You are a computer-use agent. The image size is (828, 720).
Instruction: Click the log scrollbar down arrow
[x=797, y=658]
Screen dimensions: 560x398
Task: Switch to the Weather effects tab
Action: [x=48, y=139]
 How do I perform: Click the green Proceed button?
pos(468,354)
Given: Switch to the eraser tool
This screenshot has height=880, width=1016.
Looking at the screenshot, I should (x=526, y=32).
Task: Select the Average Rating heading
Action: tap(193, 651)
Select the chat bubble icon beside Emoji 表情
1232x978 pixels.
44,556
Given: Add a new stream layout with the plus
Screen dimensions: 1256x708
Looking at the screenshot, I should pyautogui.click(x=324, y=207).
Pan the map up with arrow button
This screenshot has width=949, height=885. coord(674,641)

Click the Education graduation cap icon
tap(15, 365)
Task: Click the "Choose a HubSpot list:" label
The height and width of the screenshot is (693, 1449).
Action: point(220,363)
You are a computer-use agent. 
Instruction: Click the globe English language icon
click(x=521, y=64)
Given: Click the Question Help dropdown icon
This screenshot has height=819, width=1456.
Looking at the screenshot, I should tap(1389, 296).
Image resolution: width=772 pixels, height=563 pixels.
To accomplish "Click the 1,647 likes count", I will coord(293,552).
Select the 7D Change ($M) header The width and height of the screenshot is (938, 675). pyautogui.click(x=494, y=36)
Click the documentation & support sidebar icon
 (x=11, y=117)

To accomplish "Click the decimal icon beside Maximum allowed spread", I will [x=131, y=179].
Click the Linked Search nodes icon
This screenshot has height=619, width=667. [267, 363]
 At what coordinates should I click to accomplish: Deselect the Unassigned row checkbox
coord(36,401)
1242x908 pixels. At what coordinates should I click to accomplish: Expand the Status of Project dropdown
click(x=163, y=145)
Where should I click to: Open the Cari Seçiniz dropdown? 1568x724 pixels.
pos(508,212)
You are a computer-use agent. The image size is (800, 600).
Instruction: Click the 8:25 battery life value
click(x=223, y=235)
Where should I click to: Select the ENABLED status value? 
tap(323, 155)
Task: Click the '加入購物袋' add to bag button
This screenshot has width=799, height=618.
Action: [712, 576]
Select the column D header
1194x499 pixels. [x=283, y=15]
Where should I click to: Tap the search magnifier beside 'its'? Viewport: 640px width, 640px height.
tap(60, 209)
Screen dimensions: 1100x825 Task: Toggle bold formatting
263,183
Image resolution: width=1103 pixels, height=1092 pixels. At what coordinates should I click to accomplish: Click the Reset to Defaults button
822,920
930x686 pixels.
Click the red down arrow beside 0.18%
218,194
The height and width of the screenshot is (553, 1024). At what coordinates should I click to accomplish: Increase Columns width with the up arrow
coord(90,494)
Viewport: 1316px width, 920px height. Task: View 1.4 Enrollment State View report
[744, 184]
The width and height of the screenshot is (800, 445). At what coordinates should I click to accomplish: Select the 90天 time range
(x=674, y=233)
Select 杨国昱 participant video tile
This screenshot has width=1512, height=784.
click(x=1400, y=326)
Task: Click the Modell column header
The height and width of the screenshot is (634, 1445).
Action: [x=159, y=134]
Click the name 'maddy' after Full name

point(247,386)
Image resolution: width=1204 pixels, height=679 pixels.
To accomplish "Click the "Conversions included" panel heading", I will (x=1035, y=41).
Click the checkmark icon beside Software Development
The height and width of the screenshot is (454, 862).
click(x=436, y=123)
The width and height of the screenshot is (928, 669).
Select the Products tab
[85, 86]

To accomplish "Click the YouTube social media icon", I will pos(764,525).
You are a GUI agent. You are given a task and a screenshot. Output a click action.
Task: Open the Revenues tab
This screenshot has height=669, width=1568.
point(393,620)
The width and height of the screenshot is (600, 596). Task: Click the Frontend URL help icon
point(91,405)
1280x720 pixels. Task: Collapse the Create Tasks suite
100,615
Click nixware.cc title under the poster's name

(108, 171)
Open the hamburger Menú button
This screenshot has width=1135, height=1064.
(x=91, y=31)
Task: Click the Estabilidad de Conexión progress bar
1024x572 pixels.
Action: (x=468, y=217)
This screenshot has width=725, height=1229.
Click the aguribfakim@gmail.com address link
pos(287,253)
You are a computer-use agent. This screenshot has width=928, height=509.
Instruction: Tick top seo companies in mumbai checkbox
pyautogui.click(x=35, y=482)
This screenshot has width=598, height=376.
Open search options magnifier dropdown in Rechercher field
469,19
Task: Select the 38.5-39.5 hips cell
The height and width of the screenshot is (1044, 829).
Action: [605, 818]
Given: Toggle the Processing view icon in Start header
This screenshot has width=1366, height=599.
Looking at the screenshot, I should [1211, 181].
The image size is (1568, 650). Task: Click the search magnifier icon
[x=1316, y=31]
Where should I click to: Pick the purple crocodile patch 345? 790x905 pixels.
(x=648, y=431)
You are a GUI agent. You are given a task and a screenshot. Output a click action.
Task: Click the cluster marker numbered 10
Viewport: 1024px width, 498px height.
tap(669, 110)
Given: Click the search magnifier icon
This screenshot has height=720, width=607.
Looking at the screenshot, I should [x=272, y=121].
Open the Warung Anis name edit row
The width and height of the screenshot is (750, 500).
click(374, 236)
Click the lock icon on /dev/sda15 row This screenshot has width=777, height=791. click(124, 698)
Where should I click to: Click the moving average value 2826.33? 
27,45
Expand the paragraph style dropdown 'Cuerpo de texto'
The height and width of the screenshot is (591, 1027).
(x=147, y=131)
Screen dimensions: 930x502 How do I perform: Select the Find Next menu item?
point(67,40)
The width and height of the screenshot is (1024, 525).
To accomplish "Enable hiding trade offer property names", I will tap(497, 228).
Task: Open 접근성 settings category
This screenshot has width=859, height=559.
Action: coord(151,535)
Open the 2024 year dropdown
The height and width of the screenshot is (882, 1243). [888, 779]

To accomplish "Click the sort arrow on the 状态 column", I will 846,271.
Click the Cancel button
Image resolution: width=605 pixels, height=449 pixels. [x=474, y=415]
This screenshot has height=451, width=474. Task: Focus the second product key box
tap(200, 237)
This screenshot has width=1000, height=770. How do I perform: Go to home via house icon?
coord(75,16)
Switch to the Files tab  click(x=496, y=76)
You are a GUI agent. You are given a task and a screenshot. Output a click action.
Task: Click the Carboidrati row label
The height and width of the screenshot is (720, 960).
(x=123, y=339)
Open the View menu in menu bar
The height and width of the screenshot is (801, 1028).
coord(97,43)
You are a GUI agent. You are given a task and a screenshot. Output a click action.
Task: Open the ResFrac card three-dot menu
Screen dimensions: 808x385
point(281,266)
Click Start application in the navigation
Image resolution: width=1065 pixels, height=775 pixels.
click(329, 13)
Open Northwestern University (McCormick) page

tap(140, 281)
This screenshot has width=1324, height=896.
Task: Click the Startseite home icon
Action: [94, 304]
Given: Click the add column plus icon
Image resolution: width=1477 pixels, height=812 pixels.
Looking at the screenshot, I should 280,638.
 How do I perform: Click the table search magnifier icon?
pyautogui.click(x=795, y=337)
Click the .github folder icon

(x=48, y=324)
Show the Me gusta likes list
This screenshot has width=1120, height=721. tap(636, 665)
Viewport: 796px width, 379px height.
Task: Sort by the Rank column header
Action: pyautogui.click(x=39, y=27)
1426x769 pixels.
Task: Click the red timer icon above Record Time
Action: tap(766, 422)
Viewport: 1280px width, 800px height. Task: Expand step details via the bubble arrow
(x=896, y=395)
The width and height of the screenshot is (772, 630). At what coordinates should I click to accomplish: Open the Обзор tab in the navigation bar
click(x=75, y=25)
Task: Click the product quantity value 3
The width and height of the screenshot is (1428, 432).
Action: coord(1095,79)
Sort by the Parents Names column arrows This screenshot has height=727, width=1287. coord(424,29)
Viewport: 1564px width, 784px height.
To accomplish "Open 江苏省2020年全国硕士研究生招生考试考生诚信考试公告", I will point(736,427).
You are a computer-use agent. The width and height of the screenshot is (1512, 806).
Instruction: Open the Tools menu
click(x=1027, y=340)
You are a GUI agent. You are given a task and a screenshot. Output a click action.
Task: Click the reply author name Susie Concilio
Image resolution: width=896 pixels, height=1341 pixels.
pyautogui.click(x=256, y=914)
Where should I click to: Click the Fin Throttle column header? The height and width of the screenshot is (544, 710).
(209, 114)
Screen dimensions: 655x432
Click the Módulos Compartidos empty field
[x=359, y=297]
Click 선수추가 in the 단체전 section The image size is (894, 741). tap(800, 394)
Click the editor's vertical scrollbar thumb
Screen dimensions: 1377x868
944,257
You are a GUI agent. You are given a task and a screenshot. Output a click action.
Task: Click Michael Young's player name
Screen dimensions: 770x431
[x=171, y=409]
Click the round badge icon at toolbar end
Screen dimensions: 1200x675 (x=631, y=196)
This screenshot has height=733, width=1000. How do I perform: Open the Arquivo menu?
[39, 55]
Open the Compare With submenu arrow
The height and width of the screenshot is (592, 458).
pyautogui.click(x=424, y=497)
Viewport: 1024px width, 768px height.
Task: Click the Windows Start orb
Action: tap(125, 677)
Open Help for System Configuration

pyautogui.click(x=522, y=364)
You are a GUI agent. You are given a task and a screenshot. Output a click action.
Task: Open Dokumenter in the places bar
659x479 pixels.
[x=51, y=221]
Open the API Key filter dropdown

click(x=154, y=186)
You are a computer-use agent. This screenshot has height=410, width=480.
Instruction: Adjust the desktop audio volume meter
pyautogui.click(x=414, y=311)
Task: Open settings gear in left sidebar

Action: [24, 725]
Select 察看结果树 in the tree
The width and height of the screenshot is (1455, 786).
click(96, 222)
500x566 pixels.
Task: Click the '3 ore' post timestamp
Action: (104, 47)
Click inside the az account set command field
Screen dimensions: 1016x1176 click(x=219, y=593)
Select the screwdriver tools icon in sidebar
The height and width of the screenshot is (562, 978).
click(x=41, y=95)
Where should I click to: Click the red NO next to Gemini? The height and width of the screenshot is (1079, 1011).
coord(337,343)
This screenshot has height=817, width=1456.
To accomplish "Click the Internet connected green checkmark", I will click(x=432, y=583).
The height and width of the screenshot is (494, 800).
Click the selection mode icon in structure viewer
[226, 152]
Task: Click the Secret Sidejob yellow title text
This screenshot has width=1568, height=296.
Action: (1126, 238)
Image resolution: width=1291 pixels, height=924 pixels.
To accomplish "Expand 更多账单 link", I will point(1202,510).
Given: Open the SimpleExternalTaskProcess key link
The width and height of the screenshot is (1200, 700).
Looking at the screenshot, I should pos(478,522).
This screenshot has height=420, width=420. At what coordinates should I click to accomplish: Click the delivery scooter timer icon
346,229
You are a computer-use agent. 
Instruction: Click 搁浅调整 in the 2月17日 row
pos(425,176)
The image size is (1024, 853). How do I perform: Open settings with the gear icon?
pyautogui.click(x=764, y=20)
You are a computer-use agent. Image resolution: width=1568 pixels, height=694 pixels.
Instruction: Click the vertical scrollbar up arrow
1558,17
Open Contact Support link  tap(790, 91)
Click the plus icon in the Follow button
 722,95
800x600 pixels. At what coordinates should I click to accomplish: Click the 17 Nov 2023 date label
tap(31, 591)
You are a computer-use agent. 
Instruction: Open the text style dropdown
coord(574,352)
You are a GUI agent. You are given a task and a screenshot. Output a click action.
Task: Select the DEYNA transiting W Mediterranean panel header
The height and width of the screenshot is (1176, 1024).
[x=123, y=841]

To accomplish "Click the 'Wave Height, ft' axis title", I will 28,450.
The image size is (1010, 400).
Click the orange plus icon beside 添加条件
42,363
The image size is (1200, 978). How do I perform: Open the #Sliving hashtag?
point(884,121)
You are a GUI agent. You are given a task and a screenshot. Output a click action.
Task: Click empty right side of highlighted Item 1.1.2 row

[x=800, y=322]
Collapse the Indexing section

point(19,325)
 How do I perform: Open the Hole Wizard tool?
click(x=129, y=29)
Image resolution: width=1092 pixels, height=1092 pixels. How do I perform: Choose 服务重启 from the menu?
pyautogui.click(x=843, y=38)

Goal of the exercise>
In the data above, how many lines contain the word "computer"? Only the number is wanted.

Your response>
9